Retype the material starting at the line containing "coordinates (816, 92)." and continuing through the end of the material, both ends included. Copy each of those lines without any change.

Entries from a dataset
——
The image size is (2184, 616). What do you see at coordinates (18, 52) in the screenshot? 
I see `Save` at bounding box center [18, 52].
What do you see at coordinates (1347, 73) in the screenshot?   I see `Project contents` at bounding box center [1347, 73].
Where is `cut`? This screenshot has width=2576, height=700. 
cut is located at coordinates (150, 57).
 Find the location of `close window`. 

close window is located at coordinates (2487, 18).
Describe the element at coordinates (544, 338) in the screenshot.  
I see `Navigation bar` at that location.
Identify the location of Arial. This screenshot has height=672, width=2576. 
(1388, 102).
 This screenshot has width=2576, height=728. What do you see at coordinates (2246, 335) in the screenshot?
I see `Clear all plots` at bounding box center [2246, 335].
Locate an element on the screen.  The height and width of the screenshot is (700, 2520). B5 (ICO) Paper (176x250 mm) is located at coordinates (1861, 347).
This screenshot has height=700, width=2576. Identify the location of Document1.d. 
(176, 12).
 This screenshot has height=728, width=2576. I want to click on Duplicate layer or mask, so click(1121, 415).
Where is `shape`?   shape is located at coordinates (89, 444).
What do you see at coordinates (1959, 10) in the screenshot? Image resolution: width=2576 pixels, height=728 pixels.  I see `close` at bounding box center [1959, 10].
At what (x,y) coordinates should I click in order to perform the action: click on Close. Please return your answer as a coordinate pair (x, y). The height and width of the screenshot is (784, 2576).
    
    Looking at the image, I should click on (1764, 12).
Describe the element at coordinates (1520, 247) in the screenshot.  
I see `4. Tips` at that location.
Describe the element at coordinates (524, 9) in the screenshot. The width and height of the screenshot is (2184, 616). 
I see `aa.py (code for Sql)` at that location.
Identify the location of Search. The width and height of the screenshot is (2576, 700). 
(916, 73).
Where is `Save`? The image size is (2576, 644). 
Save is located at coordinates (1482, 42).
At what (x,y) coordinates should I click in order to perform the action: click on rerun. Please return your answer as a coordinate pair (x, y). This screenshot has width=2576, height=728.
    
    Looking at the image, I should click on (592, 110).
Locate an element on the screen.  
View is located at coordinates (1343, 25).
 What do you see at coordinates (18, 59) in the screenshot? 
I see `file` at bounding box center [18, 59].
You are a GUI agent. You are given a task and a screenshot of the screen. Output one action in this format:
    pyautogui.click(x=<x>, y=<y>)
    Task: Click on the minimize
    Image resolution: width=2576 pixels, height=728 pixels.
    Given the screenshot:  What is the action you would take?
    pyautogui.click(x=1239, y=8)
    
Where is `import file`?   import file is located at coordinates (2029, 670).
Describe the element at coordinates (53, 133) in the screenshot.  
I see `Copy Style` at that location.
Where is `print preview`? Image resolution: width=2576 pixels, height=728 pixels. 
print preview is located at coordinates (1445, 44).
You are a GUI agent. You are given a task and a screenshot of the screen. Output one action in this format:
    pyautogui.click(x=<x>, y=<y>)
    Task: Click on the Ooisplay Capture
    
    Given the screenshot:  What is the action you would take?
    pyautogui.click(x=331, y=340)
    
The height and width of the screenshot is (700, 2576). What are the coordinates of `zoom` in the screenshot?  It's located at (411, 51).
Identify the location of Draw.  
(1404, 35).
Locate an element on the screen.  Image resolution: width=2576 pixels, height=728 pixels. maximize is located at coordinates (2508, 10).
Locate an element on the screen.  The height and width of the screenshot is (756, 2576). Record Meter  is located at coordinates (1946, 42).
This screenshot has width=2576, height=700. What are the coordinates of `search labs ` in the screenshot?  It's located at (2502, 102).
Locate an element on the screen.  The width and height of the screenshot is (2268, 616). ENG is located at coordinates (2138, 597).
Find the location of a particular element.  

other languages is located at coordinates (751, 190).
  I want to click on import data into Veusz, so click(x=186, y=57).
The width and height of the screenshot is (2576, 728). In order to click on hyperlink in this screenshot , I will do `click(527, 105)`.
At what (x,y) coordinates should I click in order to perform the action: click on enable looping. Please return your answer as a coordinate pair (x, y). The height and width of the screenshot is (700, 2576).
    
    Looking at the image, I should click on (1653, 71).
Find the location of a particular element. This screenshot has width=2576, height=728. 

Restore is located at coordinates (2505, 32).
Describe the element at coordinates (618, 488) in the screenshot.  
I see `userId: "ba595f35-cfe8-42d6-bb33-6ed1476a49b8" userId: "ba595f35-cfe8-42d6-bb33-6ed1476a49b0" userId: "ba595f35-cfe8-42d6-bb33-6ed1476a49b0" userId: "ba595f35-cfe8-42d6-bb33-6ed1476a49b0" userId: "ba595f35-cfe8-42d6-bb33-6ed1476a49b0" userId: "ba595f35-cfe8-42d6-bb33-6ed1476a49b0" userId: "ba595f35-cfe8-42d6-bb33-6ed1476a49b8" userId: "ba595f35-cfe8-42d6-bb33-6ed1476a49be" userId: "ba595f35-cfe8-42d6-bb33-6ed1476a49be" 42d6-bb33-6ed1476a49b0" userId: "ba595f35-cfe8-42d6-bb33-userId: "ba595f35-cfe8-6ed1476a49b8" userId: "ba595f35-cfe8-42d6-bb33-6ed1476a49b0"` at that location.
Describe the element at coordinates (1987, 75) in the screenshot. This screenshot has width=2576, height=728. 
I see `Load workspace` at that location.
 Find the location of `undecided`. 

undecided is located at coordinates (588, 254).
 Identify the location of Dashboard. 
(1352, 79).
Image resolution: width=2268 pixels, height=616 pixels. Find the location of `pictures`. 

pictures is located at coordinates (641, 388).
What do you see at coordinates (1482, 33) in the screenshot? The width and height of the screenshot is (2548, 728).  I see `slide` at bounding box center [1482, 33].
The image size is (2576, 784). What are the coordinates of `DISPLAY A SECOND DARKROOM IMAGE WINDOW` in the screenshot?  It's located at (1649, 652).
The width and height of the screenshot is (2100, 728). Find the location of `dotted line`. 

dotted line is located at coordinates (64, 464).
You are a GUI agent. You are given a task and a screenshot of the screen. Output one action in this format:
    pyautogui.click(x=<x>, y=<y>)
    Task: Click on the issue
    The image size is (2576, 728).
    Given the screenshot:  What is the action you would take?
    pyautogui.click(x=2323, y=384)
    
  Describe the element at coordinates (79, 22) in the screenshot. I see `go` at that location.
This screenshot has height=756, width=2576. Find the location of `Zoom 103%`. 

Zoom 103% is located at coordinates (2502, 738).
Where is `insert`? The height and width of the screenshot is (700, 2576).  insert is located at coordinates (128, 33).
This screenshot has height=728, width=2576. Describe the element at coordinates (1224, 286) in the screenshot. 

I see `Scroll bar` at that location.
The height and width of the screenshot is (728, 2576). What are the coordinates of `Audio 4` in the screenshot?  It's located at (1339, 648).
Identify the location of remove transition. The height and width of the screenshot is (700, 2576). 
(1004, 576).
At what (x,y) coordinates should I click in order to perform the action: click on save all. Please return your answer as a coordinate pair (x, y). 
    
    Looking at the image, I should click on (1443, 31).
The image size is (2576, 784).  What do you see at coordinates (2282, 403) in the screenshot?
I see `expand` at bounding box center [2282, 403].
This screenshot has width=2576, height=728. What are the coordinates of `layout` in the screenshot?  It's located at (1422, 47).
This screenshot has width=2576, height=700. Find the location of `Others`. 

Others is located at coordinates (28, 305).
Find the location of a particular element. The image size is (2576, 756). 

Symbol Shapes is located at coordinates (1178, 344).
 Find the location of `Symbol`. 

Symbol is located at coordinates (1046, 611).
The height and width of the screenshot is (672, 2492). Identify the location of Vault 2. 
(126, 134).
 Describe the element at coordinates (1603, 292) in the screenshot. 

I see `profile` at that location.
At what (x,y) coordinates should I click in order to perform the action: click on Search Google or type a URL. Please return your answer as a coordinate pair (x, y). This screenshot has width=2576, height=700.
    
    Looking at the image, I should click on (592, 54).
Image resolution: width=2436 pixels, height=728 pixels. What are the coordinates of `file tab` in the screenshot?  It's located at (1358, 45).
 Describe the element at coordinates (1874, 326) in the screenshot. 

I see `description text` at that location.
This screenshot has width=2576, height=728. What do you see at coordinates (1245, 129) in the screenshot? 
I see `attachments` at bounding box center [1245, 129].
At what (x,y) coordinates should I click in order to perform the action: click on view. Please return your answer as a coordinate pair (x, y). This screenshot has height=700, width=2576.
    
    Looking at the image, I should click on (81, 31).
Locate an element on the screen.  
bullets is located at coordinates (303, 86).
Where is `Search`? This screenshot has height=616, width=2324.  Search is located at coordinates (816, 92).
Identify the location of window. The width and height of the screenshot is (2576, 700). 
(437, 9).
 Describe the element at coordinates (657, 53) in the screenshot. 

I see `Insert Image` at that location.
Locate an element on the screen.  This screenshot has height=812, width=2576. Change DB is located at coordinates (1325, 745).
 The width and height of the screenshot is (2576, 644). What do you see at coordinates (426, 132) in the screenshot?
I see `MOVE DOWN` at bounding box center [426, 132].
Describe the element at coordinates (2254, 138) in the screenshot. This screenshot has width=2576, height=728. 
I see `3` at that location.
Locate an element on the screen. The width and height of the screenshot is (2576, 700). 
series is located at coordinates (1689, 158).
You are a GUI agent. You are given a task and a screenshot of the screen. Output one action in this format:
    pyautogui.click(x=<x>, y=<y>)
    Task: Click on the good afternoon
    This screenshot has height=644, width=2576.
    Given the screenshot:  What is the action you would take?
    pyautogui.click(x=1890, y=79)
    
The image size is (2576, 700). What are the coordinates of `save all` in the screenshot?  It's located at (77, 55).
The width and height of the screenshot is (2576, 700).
——
FINISHED EXERCISE ->
Where is `Search`? This screenshot has height=616, width=2324.  Search is located at coordinates (816, 92).
Identify the location of window. The width and height of the screenshot is (2576, 700). 
(437, 9).
 Describe the element at coordinates (657, 53) in the screenshot. 

I see `Insert Image` at that location.
Locate an element on the screen.  This screenshot has height=812, width=2576. Change DB is located at coordinates (1325, 745).
 The width and height of the screenshot is (2576, 644). What do you see at coordinates (426, 132) in the screenshot?
I see `MOVE DOWN` at bounding box center [426, 132].
Describe the element at coordinates (2254, 138) in the screenshot. This screenshot has width=2576, height=728. 
I see `3` at that location.
Locate an element on the screen. The width and height of the screenshot is (2576, 700). 
series is located at coordinates (1689, 158).
You are a GUI agent. You are given a task and a screenshot of the screen. Output one action in this format:
    pyautogui.click(x=<x>, y=<y>)
    Task: Click on the good afternoon
    This screenshot has height=644, width=2576.
    Given the screenshot:  What is the action you would take?
    pyautogui.click(x=1890, y=79)
    
The image size is (2576, 700). What are the coordinates of `save all` in the screenshot?  It's located at (77, 55).
The width and height of the screenshot is (2576, 700).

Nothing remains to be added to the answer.